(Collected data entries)
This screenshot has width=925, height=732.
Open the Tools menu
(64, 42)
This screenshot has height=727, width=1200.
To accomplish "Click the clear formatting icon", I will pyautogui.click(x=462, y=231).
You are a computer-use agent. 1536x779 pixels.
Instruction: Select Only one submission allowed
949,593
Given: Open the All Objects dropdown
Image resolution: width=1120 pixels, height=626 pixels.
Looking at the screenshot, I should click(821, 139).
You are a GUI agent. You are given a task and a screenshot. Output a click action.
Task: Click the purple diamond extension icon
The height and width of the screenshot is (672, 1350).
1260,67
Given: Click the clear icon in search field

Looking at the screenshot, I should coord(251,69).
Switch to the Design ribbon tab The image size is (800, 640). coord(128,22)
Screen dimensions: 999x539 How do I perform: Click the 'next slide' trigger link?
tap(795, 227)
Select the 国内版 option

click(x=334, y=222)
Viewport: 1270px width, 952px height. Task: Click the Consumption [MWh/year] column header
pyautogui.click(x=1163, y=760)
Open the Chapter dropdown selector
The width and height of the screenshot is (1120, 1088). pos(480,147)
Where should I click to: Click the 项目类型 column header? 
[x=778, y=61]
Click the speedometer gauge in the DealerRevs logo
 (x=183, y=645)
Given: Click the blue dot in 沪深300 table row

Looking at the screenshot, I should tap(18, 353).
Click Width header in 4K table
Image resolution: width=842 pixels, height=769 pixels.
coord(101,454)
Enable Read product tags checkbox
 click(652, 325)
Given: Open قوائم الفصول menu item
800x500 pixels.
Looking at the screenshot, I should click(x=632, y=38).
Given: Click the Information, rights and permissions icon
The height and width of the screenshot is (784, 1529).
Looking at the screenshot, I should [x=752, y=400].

Task details -> What is needed is an exact repetition of the lines from the first line of the records through the line containing "Given: Open قوائم الفصول menu item", both ends included, and nothing more.

Answer to this problem ->
This screenshot has width=925, height=732.
Open the Tools menu
(64, 42)
This screenshot has height=727, width=1200.
To accomplish "Click the clear formatting icon", I will pyautogui.click(x=462, y=231).
You are a computer-use agent. 1536x779 pixels.
Instruction: Select Only one submission allowed
949,593
Given: Open the All Objects dropdown
Image resolution: width=1120 pixels, height=626 pixels.
Looking at the screenshot, I should click(821, 139).
You are a GUI agent. You are given a task and a screenshot. Output a click action.
Task: Click the purple diamond extension icon
The height and width of the screenshot is (672, 1350).
1260,67
Given: Click the clear icon in search field

Looking at the screenshot, I should coord(251,69).
Switch to the Design ribbon tab The image size is (800, 640). coord(128,22)
Screen dimensions: 999x539 How do I perform: Click the 'next slide' trigger link?
tap(795, 227)
Select the 国内版 option

click(x=334, y=222)
Viewport: 1270px width, 952px height. Task: Click the Consumption [MWh/year] column header
pyautogui.click(x=1163, y=760)
Open the Chapter dropdown selector
The width and height of the screenshot is (1120, 1088). pos(480,147)
Where should I click to: Click the 项目类型 column header? 
[x=778, y=61]
Click the speedometer gauge in the DealerRevs logo
 (x=183, y=645)
Given: Click the blue dot in 沪深300 table row

Looking at the screenshot, I should tap(18, 353).
Click Width header in 4K table
Image resolution: width=842 pixels, height=769 pixels.
coord(101,454)
Enable Read product tags checkbox
 click(652, 325)
Given: Open قوائم الفصول menu item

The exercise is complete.